* _TEXT PROVIDED_
Mary Ellen Dowd (February 2, 1933 – September 26, 2012) was an American stage, musical theatre and film actress, and singer, whose career spanned half a century. Beginning in Shakespeare roles and films in the 1950s, Dowd continued to perform on stage, film and television into the 21st century. A frequent performer on Broadway in the 1960s, Dowd originated the role of Morgan le Fay in the musical Camelot.

==Early life and marriage==
Dowd was born in Chicago, Illinois, the daughter of John J. Dowd and Catherine (née O'Conner) Dowd. She moved to Boone, Iowa, with her family in 1945 and attended junior high school and high school there, where she acquired the nickname "Mel", which an agent later turned into M'el. After high school, she studied at the Goodman Theatre in Chicago before moving to New York City.

In 1962, she married Henri G. Eudes, a native of France and restaurateur by vocation. The couple had one son, Richard.

* _AIM OF THE EXERCISE_
Using the text on Mary Ellen Dowd, decide whether each statement agrees with it, answering yes or no and quoting the words that decide it: (a) Dowd was born in Boone, Iowa. (b) Dowd originated the role of Morgan le Fay in Camelot. (c) Dowd and her husband had two children.

* _RECORDS SHOWN_
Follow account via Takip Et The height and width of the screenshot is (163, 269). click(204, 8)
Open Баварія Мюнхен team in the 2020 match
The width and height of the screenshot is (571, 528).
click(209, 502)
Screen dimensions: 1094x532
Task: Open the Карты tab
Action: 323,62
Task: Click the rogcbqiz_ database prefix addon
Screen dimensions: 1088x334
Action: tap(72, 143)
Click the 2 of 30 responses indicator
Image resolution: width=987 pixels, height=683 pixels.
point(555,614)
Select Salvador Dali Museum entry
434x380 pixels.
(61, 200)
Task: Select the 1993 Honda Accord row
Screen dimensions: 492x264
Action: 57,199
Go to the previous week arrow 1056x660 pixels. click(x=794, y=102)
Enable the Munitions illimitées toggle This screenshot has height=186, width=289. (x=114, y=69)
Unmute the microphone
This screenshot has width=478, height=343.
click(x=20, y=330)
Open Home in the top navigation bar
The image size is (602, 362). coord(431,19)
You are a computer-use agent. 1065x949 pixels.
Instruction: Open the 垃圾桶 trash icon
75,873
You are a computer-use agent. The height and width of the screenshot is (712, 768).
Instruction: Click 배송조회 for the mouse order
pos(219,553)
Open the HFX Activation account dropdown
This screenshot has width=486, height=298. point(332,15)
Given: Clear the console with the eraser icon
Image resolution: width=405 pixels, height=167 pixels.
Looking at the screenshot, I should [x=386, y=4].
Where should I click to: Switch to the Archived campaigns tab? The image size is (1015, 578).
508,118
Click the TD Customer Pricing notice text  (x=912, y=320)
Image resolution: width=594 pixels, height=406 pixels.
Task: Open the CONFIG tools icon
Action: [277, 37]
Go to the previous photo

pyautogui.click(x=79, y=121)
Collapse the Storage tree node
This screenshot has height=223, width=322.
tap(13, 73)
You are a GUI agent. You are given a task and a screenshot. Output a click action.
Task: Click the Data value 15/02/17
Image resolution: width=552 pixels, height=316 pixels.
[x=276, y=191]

* _FINISHED EXERCISE_
(a) No: "Dowd was born in Chicago, Illinois"
(b) Yes: "Dowd originated the role of Morgan le Fay in the musical Camelot"
(c) No: "The couple had one son, Richard."